Il ministero dell’Agroalimentare? Finalmente!”. A dirlo è il professor Gabriele Canali, docente di Economia agraria all’Università Cattolica di Piacenza e direttore del Crefis, il Centro di ricerca sulle filiere suinicole.
L’idea di modificare il nome e unire il comparto agroalimentare gli piace. E molto. “Si immagini, per uno che si occupa di filiere e di distretti e studia come favorire l’integrazione, non poteva esserci notizia migliore”.

A una condizione, però, “che effettivamente al cambio del nome seguano anche adeguati progetti per agire in sinergia”, raccomanda Canali. Insomma, se è un’operazione di lifting del nome, di facciata, allora poteva essere evitata.
Se invece si tratta di un piano serio per avere una voce unica fra produttori primari, trasformatori e fase finale della collocazione del prodotto, magari unita a politiche per incentivare l’export, allora lo considero un passo in avanti significativo, che può fare bene al comparto e contribuire a raggiungere gli obiettivi di crescita del made in Italy agroalimentare”.

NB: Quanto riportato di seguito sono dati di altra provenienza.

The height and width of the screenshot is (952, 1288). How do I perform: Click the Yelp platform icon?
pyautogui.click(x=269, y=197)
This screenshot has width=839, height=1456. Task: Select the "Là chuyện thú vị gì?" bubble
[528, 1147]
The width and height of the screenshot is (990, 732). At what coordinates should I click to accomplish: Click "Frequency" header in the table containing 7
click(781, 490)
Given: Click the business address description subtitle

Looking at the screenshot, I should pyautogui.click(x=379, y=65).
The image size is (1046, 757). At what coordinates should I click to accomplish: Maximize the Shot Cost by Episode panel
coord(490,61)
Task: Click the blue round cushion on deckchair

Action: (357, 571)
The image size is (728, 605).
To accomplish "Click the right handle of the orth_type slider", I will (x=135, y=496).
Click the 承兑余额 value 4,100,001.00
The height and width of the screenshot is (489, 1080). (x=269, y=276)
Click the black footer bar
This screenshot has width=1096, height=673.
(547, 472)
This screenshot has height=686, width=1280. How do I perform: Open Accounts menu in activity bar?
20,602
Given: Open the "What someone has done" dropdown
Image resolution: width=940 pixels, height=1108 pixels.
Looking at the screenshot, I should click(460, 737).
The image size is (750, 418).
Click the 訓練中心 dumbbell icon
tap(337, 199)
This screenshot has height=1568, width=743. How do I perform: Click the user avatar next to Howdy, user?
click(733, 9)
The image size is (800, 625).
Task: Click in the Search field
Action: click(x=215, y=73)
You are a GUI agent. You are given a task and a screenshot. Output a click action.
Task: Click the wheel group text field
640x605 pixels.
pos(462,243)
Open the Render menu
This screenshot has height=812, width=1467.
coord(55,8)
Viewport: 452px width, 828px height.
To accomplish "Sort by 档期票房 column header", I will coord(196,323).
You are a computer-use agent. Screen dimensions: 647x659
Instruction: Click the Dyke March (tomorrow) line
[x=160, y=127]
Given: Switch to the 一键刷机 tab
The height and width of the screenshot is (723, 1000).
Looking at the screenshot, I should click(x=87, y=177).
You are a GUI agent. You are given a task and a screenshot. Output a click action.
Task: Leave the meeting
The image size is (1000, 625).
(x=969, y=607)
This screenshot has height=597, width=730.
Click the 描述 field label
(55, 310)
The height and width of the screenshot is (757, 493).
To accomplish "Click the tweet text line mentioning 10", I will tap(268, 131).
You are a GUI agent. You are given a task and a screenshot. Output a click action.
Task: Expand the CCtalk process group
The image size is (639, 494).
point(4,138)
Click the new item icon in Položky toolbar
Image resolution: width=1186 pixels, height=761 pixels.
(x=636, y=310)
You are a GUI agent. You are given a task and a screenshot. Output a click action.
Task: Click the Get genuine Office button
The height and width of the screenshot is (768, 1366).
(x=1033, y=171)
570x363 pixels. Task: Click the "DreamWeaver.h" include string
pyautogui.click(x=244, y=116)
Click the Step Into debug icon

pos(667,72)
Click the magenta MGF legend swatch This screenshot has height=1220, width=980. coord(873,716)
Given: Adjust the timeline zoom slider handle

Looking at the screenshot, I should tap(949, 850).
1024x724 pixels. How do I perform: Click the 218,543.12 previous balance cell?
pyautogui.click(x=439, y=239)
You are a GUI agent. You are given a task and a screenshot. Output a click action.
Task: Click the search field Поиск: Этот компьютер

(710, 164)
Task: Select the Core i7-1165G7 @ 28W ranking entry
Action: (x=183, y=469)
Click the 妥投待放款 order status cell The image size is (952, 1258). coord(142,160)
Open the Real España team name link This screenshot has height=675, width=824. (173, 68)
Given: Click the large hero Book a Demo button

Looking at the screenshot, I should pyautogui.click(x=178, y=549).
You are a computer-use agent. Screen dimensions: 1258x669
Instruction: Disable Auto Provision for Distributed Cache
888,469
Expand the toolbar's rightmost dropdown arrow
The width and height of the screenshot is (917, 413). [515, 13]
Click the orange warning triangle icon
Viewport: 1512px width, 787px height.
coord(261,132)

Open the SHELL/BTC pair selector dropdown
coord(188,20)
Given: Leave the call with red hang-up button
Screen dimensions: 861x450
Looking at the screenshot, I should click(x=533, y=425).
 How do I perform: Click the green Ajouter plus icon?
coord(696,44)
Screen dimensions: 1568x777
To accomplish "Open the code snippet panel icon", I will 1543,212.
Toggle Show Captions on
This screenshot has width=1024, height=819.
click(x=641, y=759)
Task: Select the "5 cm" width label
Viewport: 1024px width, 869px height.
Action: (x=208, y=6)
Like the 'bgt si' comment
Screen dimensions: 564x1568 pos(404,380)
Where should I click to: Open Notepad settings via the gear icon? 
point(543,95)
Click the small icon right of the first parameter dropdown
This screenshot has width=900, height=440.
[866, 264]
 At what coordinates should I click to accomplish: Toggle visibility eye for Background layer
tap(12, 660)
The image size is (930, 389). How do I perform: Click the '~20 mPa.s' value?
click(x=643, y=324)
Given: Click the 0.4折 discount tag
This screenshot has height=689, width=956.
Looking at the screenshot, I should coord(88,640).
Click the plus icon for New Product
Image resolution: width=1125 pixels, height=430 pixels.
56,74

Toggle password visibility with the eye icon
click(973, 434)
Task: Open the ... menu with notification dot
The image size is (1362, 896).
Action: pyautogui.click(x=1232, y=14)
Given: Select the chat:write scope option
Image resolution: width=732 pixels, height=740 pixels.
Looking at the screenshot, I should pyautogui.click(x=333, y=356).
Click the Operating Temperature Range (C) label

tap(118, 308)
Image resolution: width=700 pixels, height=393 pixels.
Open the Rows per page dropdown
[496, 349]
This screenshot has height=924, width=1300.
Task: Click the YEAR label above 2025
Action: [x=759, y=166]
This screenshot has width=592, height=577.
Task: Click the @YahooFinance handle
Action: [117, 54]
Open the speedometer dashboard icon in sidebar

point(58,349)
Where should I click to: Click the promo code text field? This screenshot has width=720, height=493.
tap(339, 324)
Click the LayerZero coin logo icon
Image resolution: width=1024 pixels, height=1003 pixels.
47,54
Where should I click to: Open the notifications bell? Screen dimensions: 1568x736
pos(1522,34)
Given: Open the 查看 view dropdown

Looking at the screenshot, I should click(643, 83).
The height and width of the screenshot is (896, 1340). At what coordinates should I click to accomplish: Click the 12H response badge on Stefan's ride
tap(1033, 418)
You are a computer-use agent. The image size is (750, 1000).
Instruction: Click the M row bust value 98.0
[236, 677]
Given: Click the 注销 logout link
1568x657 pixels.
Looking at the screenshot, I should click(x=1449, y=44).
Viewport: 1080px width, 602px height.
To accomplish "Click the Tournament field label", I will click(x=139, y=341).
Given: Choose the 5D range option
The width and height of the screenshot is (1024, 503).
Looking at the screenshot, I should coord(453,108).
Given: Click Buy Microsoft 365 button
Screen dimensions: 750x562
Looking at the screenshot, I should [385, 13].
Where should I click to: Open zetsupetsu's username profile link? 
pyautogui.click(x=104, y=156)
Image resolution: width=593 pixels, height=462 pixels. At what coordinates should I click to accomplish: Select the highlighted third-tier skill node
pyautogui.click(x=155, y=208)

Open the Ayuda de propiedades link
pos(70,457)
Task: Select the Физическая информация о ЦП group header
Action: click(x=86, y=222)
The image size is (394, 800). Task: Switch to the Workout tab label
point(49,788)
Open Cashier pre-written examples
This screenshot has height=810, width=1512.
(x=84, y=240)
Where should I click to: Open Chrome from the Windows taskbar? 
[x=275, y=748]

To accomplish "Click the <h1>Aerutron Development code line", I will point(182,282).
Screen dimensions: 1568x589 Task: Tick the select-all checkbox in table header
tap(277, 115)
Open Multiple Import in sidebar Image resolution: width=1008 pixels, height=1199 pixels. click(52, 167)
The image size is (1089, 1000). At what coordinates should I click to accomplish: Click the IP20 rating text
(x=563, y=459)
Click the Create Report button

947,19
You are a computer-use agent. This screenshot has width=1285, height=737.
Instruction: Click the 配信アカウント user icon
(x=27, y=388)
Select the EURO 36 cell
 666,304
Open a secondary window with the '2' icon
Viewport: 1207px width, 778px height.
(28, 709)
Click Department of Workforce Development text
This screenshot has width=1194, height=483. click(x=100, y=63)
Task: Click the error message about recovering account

Tutto facile? Non proprio. “Credo che la fase iniziale, quando partirà, avrà senz’altro bisogno di un rodaggio, perché ad oggi non è chiaro come si svolgerà e in che modo verranno unificate o integrate le competenze”, riflette Canali.

Eppure non a tutti piace l’idea del ministero dell’Agroalimentare. C’è anche chi, chiedendo di rimanere anonimo per non mettere in difficoltà il proprio ente di riferimento, evidenzia qualche perdita: “Si parla di agroalimentare, d’accordo, ma adesso non c’è già il ministero delle Politiche agricole, alimentari e forestali? Quindi se l’alimentare è già compreso, che fine faranno, invece, le politiche forestali, fondamentali nella gestione del territorio e del paesaggio rurale, oltre che in chiave di presidio idrogeologico?